Defendants’ question here doesn’t ask about Aguilar’s communications with an attorney.  It asks for her intent vis-à-vis the documents, which she may have developed well before speaking to an attorney.

 

In opposition, Aguilar also notes that on page 59 of the deposition transcript, she testifies, “I retained the documents that I thought were relevant . . . [t]o keeping a record of what I believe was happening at Pacific Stone and it was illegal.”  She argues this is responsive to Defendants’ question, and no further response is required.  The Court disagrees.  The reason Aguilar retained the documents may be the same as what she intended to do with them, but it may not.  The Court orders a further response to this question.

 

C.            Communications with LaCour

 

 

The third question at issue is:

 

Q.       Ms. Aguilar, of all the documents that you emailed to yourself, at any time, did you give those documents to Mr.
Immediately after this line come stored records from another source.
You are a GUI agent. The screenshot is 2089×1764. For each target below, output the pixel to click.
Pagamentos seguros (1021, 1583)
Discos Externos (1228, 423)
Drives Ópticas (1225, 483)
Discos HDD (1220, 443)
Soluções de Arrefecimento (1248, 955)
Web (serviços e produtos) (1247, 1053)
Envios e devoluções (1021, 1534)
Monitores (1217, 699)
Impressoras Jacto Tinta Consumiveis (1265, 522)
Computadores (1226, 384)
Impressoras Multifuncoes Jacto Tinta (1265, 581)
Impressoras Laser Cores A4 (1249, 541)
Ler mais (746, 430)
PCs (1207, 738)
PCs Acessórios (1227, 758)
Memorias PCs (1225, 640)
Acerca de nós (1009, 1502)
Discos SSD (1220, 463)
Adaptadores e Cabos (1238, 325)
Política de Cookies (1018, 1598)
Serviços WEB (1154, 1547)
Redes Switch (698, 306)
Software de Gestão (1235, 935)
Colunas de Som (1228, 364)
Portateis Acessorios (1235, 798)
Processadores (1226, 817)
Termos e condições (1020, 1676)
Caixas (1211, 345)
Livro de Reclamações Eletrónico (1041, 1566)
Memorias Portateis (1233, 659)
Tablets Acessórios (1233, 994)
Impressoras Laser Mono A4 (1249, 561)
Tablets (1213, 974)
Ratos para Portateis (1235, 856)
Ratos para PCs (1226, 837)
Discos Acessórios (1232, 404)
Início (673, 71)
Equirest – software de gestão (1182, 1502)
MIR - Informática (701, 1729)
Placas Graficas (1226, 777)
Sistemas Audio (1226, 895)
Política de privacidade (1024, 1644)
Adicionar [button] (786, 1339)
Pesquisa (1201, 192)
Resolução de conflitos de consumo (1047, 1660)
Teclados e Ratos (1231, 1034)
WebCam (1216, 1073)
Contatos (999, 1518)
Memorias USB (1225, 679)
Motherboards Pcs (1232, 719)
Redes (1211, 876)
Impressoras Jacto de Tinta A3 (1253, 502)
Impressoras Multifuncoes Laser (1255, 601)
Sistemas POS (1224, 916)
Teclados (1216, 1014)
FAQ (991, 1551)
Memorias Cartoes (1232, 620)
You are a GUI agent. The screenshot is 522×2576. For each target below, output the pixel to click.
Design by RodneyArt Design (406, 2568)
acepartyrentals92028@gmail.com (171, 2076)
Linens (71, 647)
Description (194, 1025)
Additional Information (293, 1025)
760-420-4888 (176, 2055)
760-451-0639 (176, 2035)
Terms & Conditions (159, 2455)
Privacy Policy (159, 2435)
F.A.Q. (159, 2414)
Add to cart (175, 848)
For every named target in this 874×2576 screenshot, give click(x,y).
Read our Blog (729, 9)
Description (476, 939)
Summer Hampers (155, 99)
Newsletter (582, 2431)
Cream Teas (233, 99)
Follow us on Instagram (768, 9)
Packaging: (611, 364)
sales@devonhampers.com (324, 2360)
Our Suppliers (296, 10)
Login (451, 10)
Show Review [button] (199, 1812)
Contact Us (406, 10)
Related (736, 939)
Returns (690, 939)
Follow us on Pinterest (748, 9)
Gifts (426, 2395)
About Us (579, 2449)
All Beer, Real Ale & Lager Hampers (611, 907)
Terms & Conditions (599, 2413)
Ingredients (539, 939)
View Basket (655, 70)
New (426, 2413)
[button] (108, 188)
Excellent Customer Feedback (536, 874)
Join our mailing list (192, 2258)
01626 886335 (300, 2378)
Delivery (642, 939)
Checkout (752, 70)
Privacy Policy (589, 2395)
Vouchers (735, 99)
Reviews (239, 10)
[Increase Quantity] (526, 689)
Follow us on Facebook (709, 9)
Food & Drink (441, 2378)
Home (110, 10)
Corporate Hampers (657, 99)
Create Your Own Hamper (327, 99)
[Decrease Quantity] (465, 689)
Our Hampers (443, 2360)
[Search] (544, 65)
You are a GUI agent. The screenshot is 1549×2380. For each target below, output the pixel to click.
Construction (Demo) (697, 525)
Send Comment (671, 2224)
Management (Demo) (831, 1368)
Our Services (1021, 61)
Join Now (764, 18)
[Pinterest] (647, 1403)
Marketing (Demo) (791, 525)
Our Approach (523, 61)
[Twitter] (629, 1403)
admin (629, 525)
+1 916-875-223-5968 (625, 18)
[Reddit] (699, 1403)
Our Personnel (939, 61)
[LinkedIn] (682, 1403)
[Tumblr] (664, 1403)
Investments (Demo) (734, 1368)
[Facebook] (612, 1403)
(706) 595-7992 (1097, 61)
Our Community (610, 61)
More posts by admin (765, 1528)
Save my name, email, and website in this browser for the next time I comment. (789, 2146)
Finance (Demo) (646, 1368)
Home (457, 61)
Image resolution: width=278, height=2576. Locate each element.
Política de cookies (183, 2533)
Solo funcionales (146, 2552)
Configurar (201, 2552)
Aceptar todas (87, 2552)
LaCour’s office?

 

LaCour instructed her not to respond on privilege grounds.

 

Per the above discussion, this objection could be justified depending on the timing of Aguilar’s attorney-client relationship with LaCour.  Depending on what further questioning about the timing of the attorney-client relationship reveals, a further response may or may not be required.  Because the Court lacks sufficient information to make this decision, it advises the parties that if Aguilar gave documents to LaCour’s office outside the context of any attorney-client relationship, the Court would order a further response.

 

IV.         Sanctions

 

LaCour’s objections to the first and second questions were without substantial justification.  As to the first question, even if the attorney-client privilege might be a valid partial objection, LaCour lacked substantial justification to instruct Aguilar not to answer at all.  Again, the question asked for “anybody” she had given the documents to, not just attorneys.  As to the second question, Aguilar’s intent is neither an attorney impression protected by the work product doctrine nor a communication protected by the attorney-client privilege.  LaCour’s objection to the third question is substantially justified on this record, where the Court lacks information about the specific timing of Aguilar’s attorney-client relationship with LaCour. 

 

Defendants’ notice of motion seeks sanctions against EFLL and Aguilar.  Considering the record before the Court, the Court concludes sanctions are appropriate against EFLL, but not Aguilar.  The Court finds defense counsel’s hourly rate and claimed hours reasonable.  Because LaCour was without substantial justification for two of three objections at issue, the Court will award 2/3 of the sanctions requested, or $3,340.